(Information supplied Opens)

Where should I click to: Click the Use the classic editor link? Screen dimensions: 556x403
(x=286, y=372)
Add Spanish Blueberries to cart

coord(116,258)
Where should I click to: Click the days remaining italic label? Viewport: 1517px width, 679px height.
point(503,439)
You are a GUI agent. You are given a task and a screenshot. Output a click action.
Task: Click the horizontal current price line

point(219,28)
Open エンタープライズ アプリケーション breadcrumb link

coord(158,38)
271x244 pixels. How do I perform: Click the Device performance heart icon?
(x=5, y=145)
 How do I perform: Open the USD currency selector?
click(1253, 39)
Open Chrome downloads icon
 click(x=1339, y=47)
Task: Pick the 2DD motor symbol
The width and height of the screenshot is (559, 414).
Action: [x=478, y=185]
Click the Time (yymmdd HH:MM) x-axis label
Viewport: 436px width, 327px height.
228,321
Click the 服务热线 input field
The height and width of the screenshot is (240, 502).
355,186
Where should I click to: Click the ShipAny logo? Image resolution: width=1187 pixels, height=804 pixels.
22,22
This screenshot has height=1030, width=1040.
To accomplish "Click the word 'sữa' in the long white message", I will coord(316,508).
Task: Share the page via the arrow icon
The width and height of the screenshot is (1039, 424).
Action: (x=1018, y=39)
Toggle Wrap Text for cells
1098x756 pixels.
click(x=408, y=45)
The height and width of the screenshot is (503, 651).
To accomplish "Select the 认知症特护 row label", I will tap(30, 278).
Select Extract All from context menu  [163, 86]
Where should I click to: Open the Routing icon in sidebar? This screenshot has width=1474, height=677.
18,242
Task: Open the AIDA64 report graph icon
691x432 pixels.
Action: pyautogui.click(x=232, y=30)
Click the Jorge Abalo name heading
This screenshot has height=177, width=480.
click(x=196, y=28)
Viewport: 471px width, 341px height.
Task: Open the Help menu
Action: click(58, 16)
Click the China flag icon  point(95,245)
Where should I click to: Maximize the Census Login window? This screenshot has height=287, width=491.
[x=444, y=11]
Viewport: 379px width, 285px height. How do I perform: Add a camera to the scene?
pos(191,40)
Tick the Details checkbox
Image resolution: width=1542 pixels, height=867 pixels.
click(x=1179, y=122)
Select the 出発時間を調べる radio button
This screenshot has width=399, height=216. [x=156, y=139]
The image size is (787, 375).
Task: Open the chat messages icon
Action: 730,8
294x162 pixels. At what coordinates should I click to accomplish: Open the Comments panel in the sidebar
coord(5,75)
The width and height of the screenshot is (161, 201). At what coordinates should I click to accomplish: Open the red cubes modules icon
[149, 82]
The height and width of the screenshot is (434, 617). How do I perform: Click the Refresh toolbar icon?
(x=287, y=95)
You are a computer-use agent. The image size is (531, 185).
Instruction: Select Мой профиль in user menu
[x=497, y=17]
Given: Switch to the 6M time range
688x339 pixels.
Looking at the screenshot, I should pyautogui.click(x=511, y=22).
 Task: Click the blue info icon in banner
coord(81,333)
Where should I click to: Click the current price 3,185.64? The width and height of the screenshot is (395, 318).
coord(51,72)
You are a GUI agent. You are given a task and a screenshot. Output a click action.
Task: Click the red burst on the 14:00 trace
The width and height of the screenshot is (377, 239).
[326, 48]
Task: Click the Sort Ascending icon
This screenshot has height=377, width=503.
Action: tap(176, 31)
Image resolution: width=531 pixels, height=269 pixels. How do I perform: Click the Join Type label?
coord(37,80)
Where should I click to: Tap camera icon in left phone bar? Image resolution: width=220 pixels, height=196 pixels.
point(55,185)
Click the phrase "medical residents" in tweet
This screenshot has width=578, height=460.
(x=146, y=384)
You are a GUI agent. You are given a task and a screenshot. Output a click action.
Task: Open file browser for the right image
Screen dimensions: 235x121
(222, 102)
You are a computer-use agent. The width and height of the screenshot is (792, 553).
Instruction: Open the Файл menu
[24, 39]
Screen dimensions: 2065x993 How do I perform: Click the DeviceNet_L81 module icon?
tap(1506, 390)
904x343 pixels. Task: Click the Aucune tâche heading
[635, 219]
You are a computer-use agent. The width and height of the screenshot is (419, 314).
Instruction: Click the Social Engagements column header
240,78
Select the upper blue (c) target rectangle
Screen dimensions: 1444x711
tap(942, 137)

(Information supplied Closes)

Set down the whole listing exactly.

Response to this task:
Where should I click to: Click the Use the classic editor link? Screen dimensions: 556x403
(x=286, y=372)
Add Spanish Blueberries to cart

coord(116,258)
Where should I click to: Click the days remaining italic label? Viewport: 1517px width, 679px height.
point(503,439)
You are a GUI agent. You are given a task and a screenshot. Output a click action.
Task: Click the horizontal current price line

point(219,28)
Open エンタープライズ アプリケーション breadcrumb link

coord(158,38)
271x244 pixels. How do I perform: Click the Device performance heart icon?
(x=5, y=145)
 How do I perform: Open the USD currency selector?
click(1253, 39)
Open Chrome downloads icon
 click(x=1339, y=47)
Task: Pick the 2DD motor symbol
The width and height of the screenshot is (559, 414).
Action: [x=478, y=185]
Click the Time (yymmdd HH:MM) x-axis label
Viewport: 436px width, 327px height.
228,321
Click the 服务热线 input field
The height and width of the screenshot is (240, 502).
355,186
Where should I click to: Click the ShipAny logo? Image resolution: width=1187 pixels, height=804 pixels.
22,22
This screenshot has height=1030, width=1040.
To accomplish "Click the word 'sữa' in the long white message", I will coord(316,508).
Task: Share the page via the arrow icon
The width and height of the screenshot is (1039, 424).
Action: (x=1018, y=39)
Toggle Wrap Text for cells
1098x756 pixels.
click(x=408, y=45)
The height and width of the screenshot is (503, 651).
To accomplish "Select the 认知症特护 row label", I will tap(30, 278).
Select Extract All from context menu  [163, 86]
Where should I click to: Open the Routing icon in sidebar? This screenshot has width=1474, height=677.
18,242
Task: Open the AIDA64 report graph icon
691x432 pixels.
Action: pyautogui.click(x=232, y=30)
Click the Jorge Abalo name heading
This screenshot has height=177, width=480.
click(x=196, y=28)
Viewport: 471px width, 341px height.
Task: Open the Help menu
Action: click(58, 16)
Click the China flag icon  point(95,245)
Where should I click to: Maximize the Census Login window? This screenshot has height=287, width=491.
[x=444, y=11]
Viewport: 379px width, 285px height. How do I perform: Add a camera to the scene?
pos(191,40)
Tick the Details checkbox
Image resolution: width=1542 pixels, height=867 pixels.
click(x=1179, y=122)
Select the 出発時間を調べる radio button
This screenshot has width=399, height=216. [x=156, y=139]
The image size is (787, 375).
Task: Open the chat messages icon
Action: 730,8
294x162 pixels. At what coordinates should I click to accomplish: Open the Comments panel in the sidebar
coord(5,75)
The width and height of the screenshot is (161, 201). At what coordinates should I click to accomplish: Open the red cubes modules icon
[149, 82]
The height and width of the screenshot is (434, 617). How do I perform: Click the Refresh toolbar icon?
(x=287, y=95)
You are a computer-use agent. The image size is (531, 185).
Instruction: Select Мой профиль in user menu
[x=497, y=17]
Given: Switch to the 6M time range
688x339 pixels.
Looking at the screenshot, I should pyautogui.click(x=511, y=22).
 Task: Click the blue info icon in banner
coord(81,333)
Where should I click to: Click the current price 3,185.64? The width and height of the screenshot is (395, 318).
coord(51,72)
You are a GUI agent. You are given a task and a screenshot. Output a click action.
Task: Click the red burst on the 14:00 trace
The width and height of the screenshot is (377, 239).
[326, 48]
Task: Click the Sort Ascending icon
This screenshot has height=377, width=503.
Action: tap(176, 31)
Image resolution: width=531 pixels, height=269 pixels. How do I perform: Click the Join Type label?
coord(37,80)
Where should I click to: Tap camera icon in left phone bar? Image resolution: width=220 pixels, height=196 pixels.
point(55,185)
Click the phrase "medical residents" in tweet
This screenshot has width=578, height=460.
(x=146, y=384)
You are a GUI agent. You are given a task and a screenshot. Output a click action.
Task: Open file browser for the right image
Screen dimensions: 235x121
(222, 102)
You are a computer-use agent. The width and height of the screenshot is (792, 553).
Instruction: Open the Файл menu
[24, 39]
Screen dimensions: 2065x993 How do I perform: Click the DeviceNet_L81 module icon?
tap(1506, 390)
904x343 pixels. Task: Click the Aucune tâche heading
[635, 219]
You are a computer-use agent. The width and height of the screenshot is (419, 314).
Instruction: Click the Social Engagements column header
240,78
Select the upper blue (c) target rectangle
Screen dimensions: 1444x711
tap(942, 137)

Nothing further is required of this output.